__Your objective__
Give every line of the material back exactly, images removed.

__Task data__
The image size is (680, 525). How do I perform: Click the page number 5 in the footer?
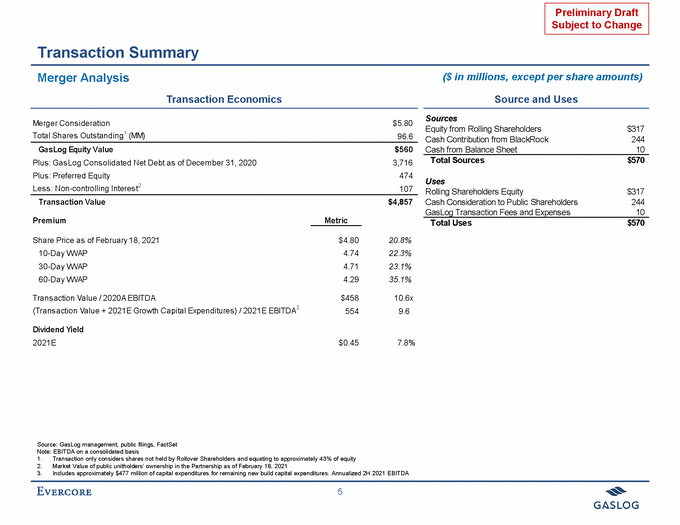tap(340, 491)
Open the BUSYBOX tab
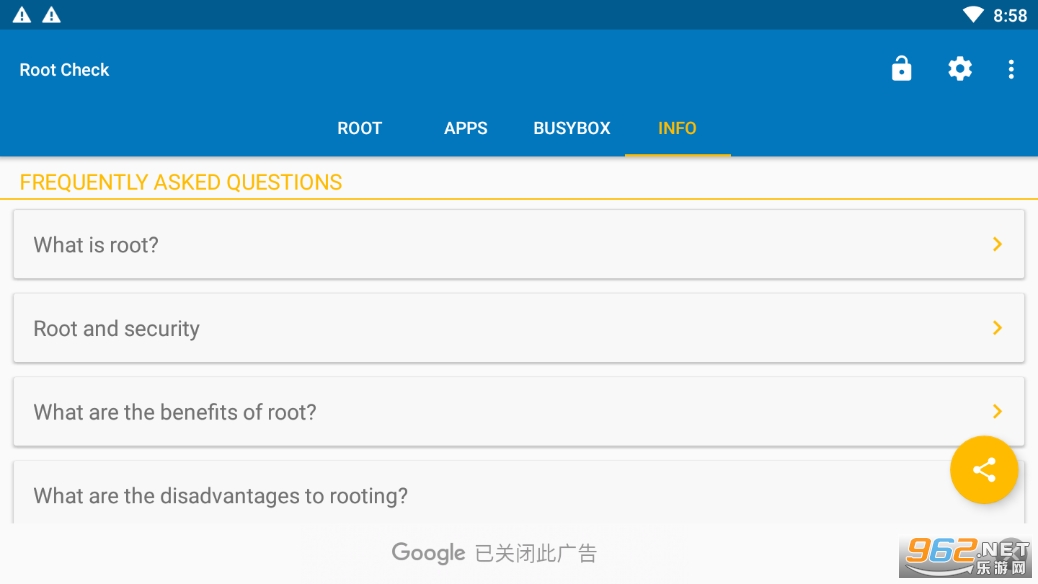The image size is (1038, 584). tap(572, 128)
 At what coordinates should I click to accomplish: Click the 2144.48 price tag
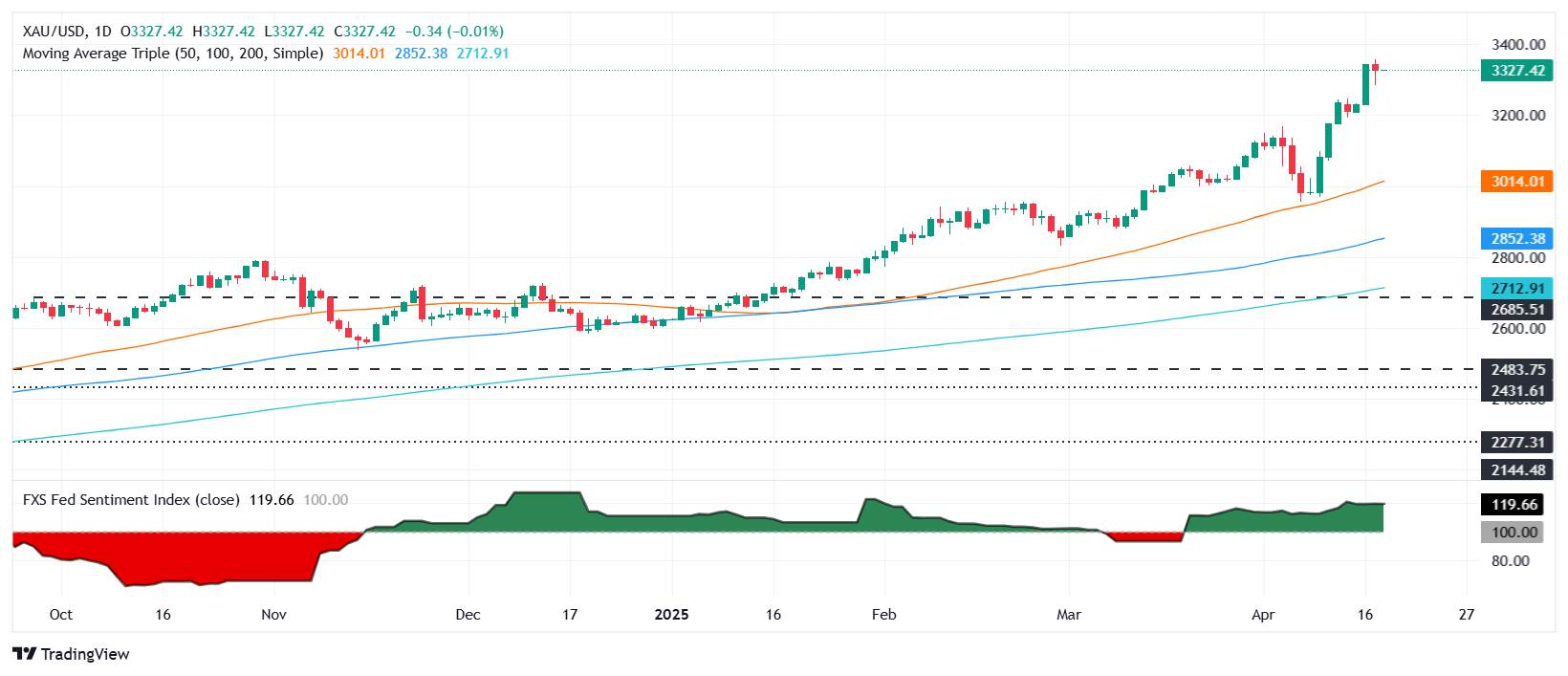point(1517,470)
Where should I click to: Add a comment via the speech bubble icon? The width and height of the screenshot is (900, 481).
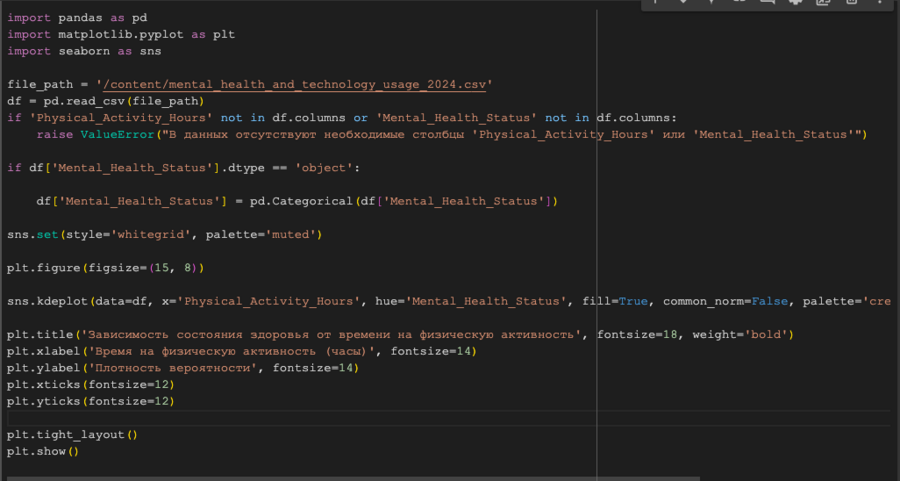point(767,3)
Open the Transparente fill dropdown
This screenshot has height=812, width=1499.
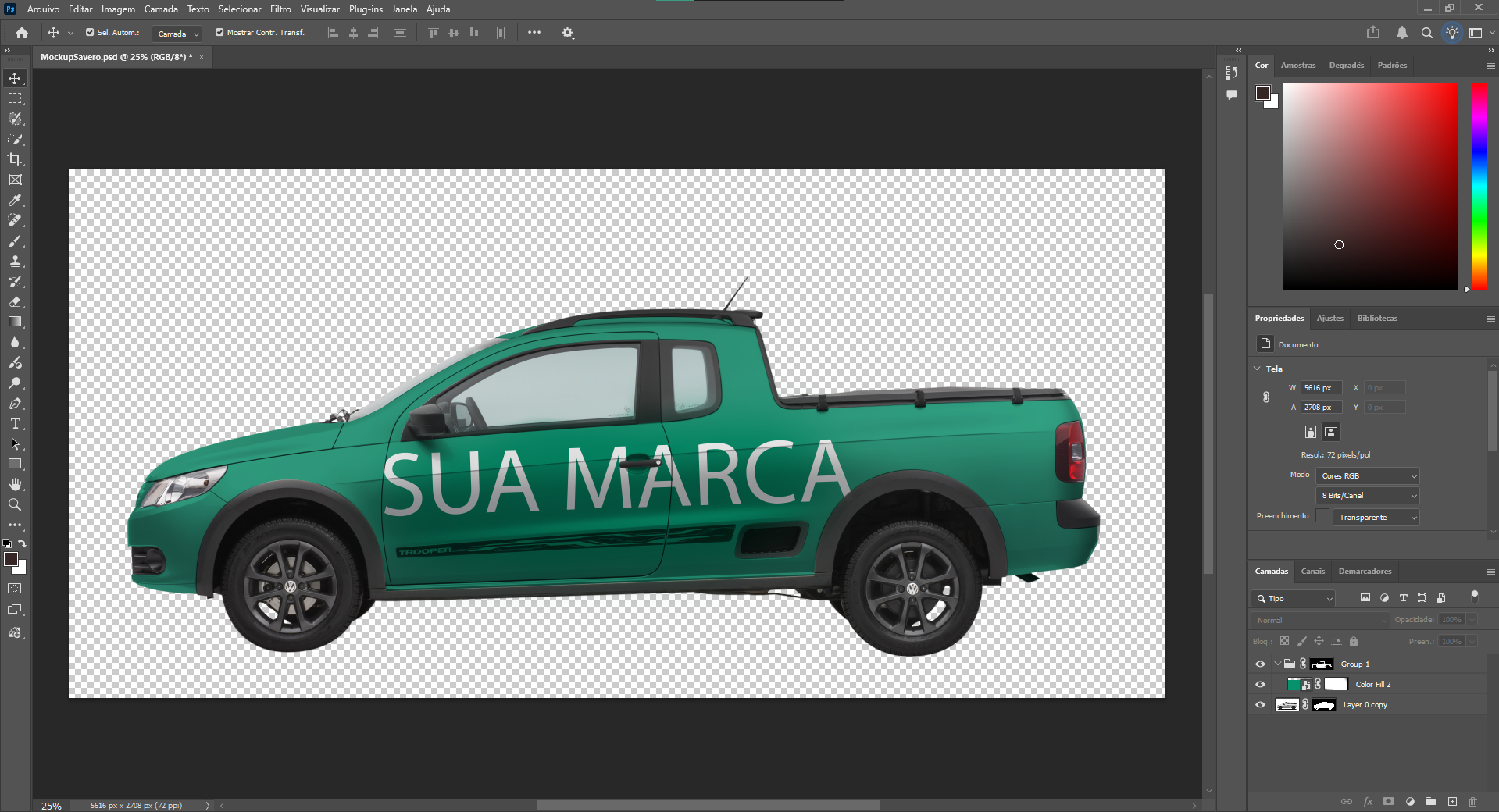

__Answer space__
The image size is (680, 525). How do I perform: Click the page number 5 in the footer?
tap(340, 491)
Open the BUSYBOX tab
The image size is (1038, 584). tap(572, 128)
 At what coordinates should I click to accomplish: Click the 2144.48 price tag
point(1517,470)
Where should I click to: Add a comment via the speech bubble icon? The width and height of the screenshot is (900, 481).
point(767,3)
Open the Transparente fill dropdown
This screenshot has height=812, width=1499.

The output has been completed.